◆ WORK REQUIRED ◆
Swap "icon" for "button" wherever it appears in the lines from the one holding "Click the Caldari Navy Warp Disruptors icon" through the one holding "click(x=275, y=307)", inclusive. Return only those lines, with everything else left as is.

Target pointing data
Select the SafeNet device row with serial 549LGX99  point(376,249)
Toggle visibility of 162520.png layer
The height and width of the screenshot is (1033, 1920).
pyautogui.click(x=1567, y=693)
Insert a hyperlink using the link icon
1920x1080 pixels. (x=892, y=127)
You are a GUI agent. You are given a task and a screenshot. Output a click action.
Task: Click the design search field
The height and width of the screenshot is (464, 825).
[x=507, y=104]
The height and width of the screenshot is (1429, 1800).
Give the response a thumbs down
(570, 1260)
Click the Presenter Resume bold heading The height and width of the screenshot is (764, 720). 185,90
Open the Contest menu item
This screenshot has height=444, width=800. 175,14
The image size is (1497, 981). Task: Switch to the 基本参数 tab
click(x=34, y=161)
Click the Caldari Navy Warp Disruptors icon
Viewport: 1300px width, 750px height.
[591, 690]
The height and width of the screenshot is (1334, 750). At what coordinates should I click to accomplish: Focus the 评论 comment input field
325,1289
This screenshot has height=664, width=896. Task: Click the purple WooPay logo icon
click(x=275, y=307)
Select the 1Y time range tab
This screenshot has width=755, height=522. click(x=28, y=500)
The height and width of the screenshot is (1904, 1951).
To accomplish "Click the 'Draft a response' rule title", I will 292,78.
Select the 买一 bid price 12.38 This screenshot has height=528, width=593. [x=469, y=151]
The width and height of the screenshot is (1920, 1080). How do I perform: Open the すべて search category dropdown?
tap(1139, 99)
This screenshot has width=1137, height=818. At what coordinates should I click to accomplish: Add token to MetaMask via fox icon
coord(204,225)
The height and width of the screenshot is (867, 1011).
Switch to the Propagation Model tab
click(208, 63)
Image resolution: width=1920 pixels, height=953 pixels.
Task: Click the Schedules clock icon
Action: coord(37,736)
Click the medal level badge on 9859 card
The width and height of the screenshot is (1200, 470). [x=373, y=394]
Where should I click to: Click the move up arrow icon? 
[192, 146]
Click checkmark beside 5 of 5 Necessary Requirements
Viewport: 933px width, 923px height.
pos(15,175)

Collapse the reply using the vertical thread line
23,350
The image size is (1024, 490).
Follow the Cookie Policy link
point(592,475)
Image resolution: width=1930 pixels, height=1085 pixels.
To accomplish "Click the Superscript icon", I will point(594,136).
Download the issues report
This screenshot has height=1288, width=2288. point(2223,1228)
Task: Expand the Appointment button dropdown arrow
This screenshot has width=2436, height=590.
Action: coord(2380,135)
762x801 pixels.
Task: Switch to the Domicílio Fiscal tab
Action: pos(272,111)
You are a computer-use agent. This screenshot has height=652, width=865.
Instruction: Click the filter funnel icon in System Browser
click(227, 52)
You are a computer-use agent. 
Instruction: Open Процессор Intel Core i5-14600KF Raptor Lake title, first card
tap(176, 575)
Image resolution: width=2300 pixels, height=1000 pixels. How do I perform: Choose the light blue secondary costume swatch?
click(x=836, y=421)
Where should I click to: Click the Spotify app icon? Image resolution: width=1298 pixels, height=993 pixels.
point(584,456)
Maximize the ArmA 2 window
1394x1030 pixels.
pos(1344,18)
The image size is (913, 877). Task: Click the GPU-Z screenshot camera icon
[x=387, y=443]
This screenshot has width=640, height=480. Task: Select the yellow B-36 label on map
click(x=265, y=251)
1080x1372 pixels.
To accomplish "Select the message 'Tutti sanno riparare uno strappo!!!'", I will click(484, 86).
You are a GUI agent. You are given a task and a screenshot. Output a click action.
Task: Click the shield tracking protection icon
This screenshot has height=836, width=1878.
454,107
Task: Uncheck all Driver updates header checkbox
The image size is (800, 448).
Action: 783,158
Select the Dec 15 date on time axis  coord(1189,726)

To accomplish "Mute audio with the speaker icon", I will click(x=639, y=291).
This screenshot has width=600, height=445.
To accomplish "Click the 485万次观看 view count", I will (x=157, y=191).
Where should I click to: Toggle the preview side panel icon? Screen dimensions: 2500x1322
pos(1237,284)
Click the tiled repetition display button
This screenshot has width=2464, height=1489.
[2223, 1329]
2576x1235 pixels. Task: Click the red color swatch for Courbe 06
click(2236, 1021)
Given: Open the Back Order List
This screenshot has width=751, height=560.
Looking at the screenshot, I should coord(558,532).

◆ SOLUTION TO THIS EXERCISE ◆
Click the Caldari Navy Warp Disruptors button
Viewport: 1300px width, 750px height.
[591, 690]
The height and width of the screenshot is (1334, 750). At what coordinates should I click to accomplish: Focus the 评论 comment input field
325,1289
This screenshot has height=664, width=896. Task: Click the purple WooPay logo button
click(x=275, y=307)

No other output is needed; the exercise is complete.